# Preprocessing Utah Site Specific data for WaDEQA upload.
- Date Updated: 11/14/2021
- Purpose:  To preprocess the UDWRi and UDWRe data into one master file for simple DataFrame creation and extraction

Notes:
- Will treat UDWRi System + UDWRe data as POUs, and UDWRi Source data as PODs.
- For annual data, assume start = 01/01 & end =  12/31 for now.
- Seperate out water use System data data by customer type / benefical use (e.g. Domestic, Commerical, Industrial, Insitutional).  Do not use the Total fields.
- Seperate out the water use Source data by monthly and again by annual.
- create missing elements (water source type).

In [None]:
#Needed Libararies

# working with data
import os
import numpy as np
import pandas as pd
import geopandas as gpd

# visulizaiton
import matplotlib.pyplot as plt
import seaborn as sns

# API retrieval
import requests
import json

# Cleanup
from datetime import datetime
pd.set_option('display.max_columns', 999)  # How to display all columns of a Pandas DataFrame in Jupyter Notebook

In [None]:
# Working Directory
workingDir = "G:/Shared drives/WaDE Data/Utah/SS_PublicSupplyWaterUse/RawInputData"
os.chdir(workingDir)

## Place of Use Data

#### UDWRi_SystemData_PerUse_input

In [None]:
# Input File - UDWRi_SystemData_PerUse_input.csv
fileInput = "UDWRi_SystemData_PerUse_input.csv"
dfsyspu = pd.read_csv(fileInput)

# WaDE UUID tracker for data assessment
if 'WaDEUUID' not in dfsyspu:
    dfsyspu['WaDEUUID'] = "utsyspu" + dfsyspu.index.astype(str)
    dfsyspu.to_csv('UDWRi_SystemData_PerUse_input.csv', index=False)

print(len(dfsyspu))
dfsyspu.head(1)

In [None]:
# clean up input data
# ---------------------------

#active recods only
dfsyspu = dfsyspu[dfsyspu['System Status'] == "Active"]

# drop rows with a null Year value
dfsyspu = dfsyspu.dropna(subset=['History Year'])
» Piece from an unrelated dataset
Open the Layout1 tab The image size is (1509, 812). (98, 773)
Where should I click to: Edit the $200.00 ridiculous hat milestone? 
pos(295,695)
# Adjust data type of fields
dfsyspu['Year'] = dfsyspu['History Year'].astype(int)

print(len(dfsyspu))

In [None]:
useTypeList = ['Domestic', 'Commercial', 'Industrial', 'Institutional']

In [None]:
%%time

dfsyspuOut = pd.DataFrame()

for x in useTypeList:
    useTypeString = str(x)
    print(useTypeString)
    
    dftemp = pd.DataFrame(index=dfsyspu.index)
    # Variable Info
    dftemp['in_VariableCV'] = "Delivered Water Use"
    dftemp['in_VariableSpecificCV'] = "Delivered Water Use_Annual_" + useTypeString
    
    # SiteVariableAmounts_fact Info
    amountUseStr = useTypeString + " Use"
    dftemp['in_Amount'] = dfsyspu[amountUseStr]
    dftemp['in_PopulationServed'] = dfsyspu['Domestic Connections']
    dftemp['in_BenUse'] = useTypeString
#     dftemp['in_CustomerTypeCV'] = useTypeString
    dftemp['in_ReportYearCV'] = dfsyspu['History Year']
    dftemp['in_TimeframeEnd'] = '12/31/' + dfsyspu['History Year'].astype(str)
    dftemp['in_TimeframeStart'] = '01/01/' + dfsyspu['History Year'].astype(str)
    
    # Water Source Info
    dftemp['in_WaterSourceTypeCV'] = "Unspecified"
    
    # link to site data
    dftemp['linkKey'] = dfsyspu['System ID']
    
    dfsyspuOut = pd.concat([dfsyspuOut, dftemp])   

print(len(dfsyspuOut))
dfsyspuOut.head(1)

#### UDWRi_SystemData_Total_no0Null_input

In [None]:
# Input File - UDWRi_SystemData_Total_no0Null_input.csv
fileInput = "UDWRi_SystemData_Total_no0Null_input.csv"
dfsyst = pd.read_csv(fileInput)

# WaDE UUID tracker for data assessment
if 'WaDEUUID' not in dfsyst:
    dfsyst['WaDEUUID'] = "utsyst" + dfsyst.index.astype(str)
    dfsyst.to_csv('UDWRi_SystemData_Total_no0Null_input.csv', index=False)

print(len(dfsyst))
dfsyst.head(1)

In [None]:
# clean up input data
# ---------------------------

#active recods only
dfsyst = dfsyst[dfsyst['System Status'] == "Active"]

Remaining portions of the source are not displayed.